In this question, you’re making a phosphate buffer.
There is a LOT of prerequisite knowledge required, so please do reach out if any of these steps aren’t making sense to you.
First, it helps to identify the strong and weak acids and bases.
In this problem, HCl is the strong acid, and Na3PO4 (that is, PO4^3-) is the weak base.
More specifically H+ is the strong acid and PO4^3- is the weak base. Cl- and Na+ are spectator ions, and we’re going to ignore them. (This is because both the strong acid, HCl, and the strong electrolyte, Na3PO4 COMPLETELY dissociate into their respective ions when in solution, as they are in this problem.)
Orienting like this helps us write the correct acid/base reaction (again, ignoring the spectator ions).
H+ (aq) + PO4^3- (aq) -> HPO4^2- (aq)
How many moles of strong acid (H+) are reacting with how many moles of weak base (PO4^3-):
0.1 M HCl * 0.050 L * (1mol H+/ 1mol HCl) = 0.005 mol H+
0.1 M Na3PO4 * 0.020 L * (1 mol PO4^3- for every 1 mole of Na3PO4) = 0.002 mol PO4^3-
H+ (aq) + PO4^3- (aq) -> HPO4^2- (aq)
0.005 0.002 0
-0.002 -0.002 + 0.002
0.003 0.002
We still have strong acid left over!

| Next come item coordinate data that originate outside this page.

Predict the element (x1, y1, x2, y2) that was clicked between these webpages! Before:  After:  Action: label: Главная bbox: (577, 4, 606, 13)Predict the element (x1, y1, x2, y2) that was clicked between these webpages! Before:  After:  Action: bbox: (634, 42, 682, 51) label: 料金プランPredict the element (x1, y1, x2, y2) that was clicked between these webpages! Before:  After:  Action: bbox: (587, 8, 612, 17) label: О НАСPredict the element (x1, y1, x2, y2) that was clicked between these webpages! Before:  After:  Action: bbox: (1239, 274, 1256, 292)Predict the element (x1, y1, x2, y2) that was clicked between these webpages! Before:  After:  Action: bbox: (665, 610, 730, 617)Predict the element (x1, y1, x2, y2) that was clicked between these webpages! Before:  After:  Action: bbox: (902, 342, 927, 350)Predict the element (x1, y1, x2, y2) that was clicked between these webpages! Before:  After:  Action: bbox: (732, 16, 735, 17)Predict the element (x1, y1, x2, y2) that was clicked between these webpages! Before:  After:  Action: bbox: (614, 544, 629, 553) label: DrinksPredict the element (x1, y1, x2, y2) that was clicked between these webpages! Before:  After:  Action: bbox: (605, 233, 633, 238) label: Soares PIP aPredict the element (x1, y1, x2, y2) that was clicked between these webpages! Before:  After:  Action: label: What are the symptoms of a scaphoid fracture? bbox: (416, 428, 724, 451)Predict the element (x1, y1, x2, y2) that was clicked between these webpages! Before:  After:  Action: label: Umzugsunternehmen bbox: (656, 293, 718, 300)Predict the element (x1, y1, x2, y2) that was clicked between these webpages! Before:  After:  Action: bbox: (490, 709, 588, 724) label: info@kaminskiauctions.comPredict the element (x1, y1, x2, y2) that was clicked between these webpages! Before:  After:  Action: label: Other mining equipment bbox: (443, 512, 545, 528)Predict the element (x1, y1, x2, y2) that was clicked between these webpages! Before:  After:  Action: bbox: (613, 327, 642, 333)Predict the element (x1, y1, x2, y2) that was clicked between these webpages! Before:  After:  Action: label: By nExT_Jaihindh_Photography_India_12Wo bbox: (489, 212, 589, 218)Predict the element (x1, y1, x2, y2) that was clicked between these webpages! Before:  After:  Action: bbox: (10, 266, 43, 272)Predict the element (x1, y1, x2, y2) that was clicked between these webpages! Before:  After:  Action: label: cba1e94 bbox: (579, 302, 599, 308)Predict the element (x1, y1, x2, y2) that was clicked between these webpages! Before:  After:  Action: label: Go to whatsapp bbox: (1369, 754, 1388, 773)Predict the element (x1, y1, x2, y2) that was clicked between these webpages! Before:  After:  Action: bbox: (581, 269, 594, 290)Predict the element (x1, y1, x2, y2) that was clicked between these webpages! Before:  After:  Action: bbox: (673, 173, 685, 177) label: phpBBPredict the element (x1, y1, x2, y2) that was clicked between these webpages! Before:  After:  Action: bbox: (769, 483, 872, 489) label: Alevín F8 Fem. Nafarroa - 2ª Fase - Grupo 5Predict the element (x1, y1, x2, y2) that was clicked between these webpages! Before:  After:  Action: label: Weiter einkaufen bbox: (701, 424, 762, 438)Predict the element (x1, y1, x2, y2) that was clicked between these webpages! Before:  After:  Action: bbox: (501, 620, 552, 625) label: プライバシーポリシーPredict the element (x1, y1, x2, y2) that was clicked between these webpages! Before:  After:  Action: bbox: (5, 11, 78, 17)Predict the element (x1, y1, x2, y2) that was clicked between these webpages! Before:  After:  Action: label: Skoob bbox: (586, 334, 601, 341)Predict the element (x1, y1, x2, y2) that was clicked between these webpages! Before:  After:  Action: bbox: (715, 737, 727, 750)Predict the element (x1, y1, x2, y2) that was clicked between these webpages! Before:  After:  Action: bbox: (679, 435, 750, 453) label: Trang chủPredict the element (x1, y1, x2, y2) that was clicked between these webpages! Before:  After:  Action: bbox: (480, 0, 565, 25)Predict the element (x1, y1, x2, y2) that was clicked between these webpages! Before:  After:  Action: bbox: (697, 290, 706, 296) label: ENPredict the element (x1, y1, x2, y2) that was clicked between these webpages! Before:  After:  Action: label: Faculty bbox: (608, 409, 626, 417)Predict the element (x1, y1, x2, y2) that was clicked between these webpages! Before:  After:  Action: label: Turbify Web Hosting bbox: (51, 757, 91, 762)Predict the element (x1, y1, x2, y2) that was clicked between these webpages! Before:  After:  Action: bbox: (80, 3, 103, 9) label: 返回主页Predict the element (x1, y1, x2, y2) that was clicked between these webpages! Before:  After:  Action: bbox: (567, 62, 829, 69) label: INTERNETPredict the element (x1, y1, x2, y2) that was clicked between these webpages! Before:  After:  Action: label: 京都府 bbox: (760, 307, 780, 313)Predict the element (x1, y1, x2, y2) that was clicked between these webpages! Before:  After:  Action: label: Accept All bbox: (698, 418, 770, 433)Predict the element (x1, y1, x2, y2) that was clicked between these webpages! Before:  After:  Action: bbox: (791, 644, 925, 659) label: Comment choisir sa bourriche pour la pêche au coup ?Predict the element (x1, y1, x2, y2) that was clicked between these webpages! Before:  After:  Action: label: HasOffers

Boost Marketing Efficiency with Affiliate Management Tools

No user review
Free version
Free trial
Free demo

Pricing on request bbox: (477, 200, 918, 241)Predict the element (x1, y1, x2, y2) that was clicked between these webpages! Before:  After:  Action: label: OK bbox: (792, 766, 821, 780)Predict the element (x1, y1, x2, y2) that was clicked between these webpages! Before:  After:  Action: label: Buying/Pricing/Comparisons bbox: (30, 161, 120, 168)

Reaction continues:
H+ (aq) + HPO4^2- (aq) -> H2PO4^1- (aq)
0.003 0.002 0
-0.002 -0.002 +0.002
0.001 0 0.002
We still have strong acid left over! Reaction continues:
H+ (aq) + H2PO4^2- (aq) -> H3PO4 (aq)
0.001 0.002 0
0.001 0.001 0.001
0 0.001 0.001
So this buffer will be governed by the equilibrium between [H3PO4] and [H2PO4^2-], which is pKa1 = 2.16
Use Henderson hasselbalch:
pH = pKa + log [base]/[acid]
We can see that in this case the [base] = [acid] = 0.001 moles***. This means that [base]/[acid] = 1 and log of 1 is 0.
Therefore the pH of this solution will equal pka.
pH = pKa1 = 2.16.
(***I did do a short cut: I did not bother converting moles to concentration. THis is because all species will be diluted into the same volume, since they are mixed into a single new solution. If they have the same # of moles, they’ll also have the same molarity. Remember you technically have to convert to MOLARITY prior to using the HEnderson-Hasselbalch equation).